WHAT THIS TASK INVOLVES – Repeat nothing but the lines below running from the one containing "Identify the click" to the one containing "Search (63, 1478)". Keep both end lines.

SUPPLIED RECORDS –
....
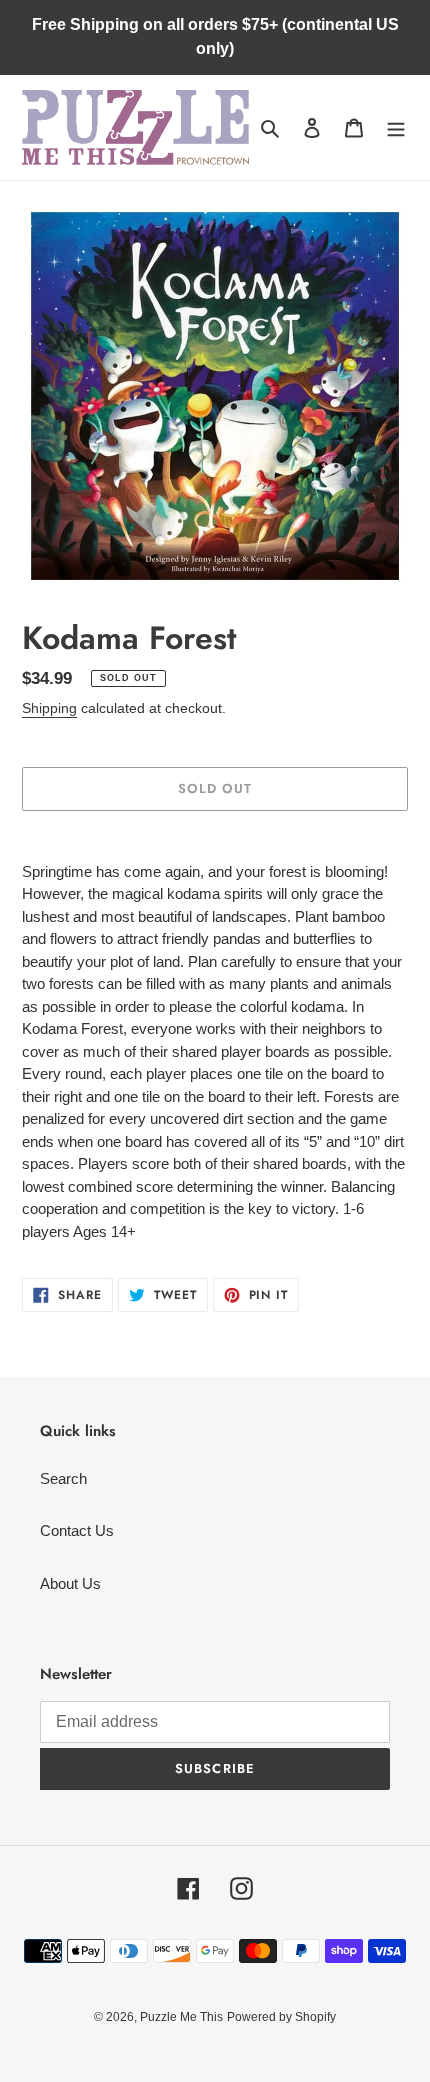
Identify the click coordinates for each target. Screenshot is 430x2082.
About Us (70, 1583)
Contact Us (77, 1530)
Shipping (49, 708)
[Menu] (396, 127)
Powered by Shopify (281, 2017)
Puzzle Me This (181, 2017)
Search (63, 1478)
....
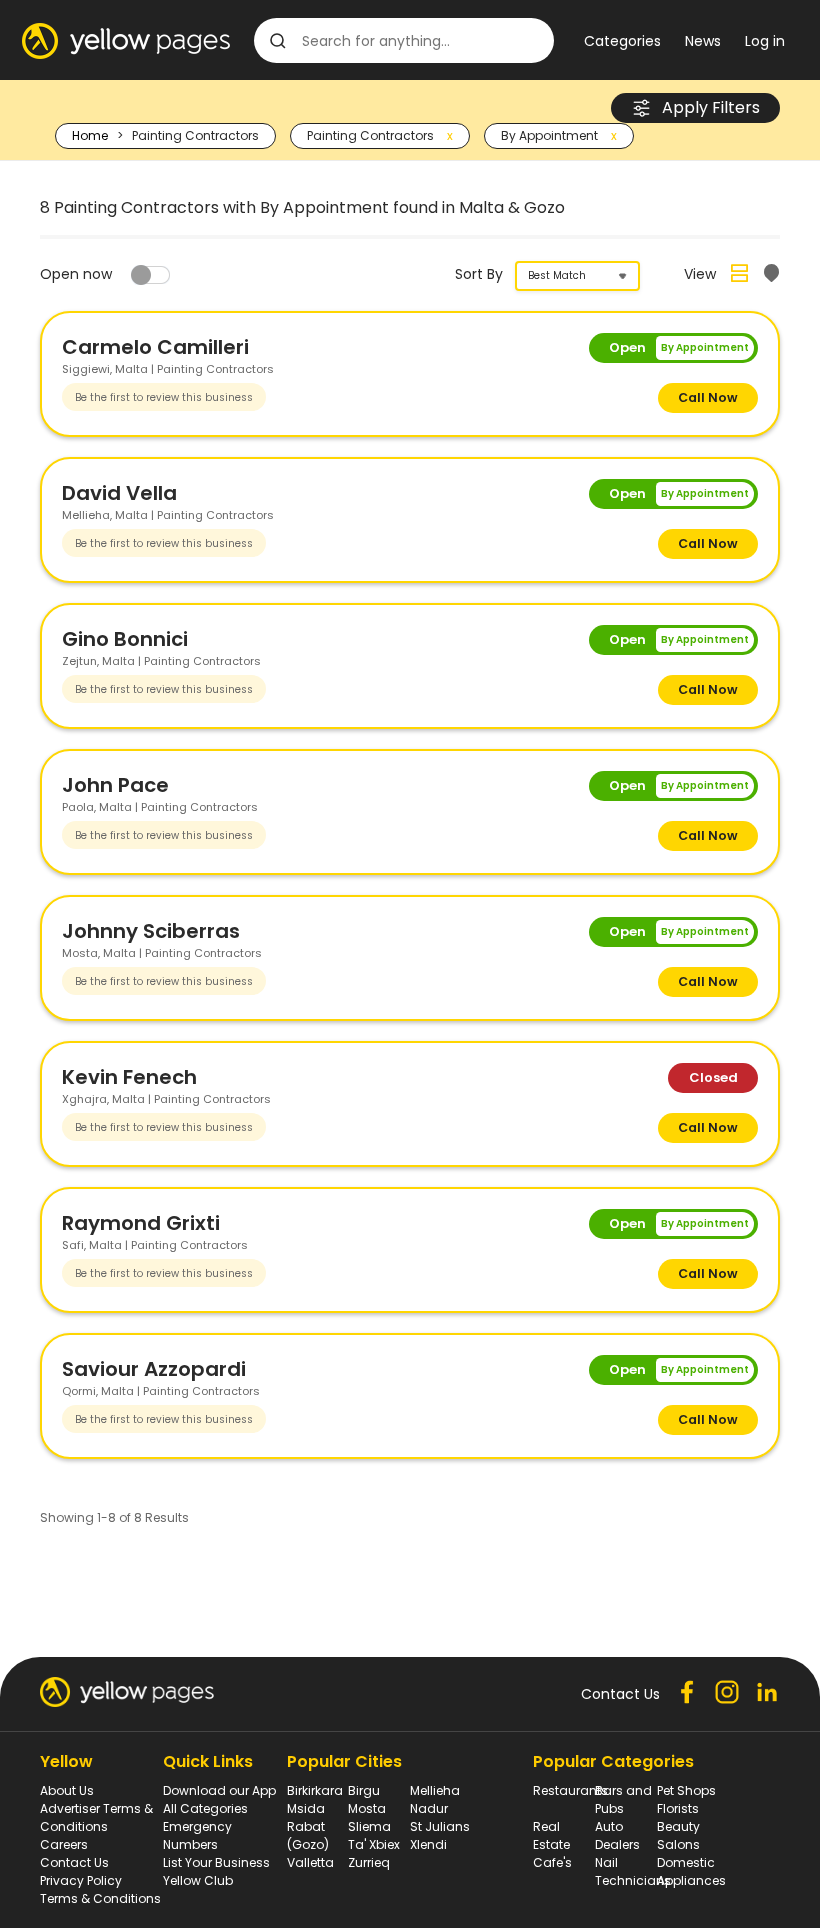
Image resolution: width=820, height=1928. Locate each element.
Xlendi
....
ANSWER BOX –
Identify the click coordinates for each target. Screenshot is 430x2082.
About Us (70, 1583)
Contact Us (77, 1530)
Shipping (49, 708)
[Menu] (396, 127)
Powered by Shopify (281, 2017)
Puzzle Me This (181, 2017)
Search (63, 1478)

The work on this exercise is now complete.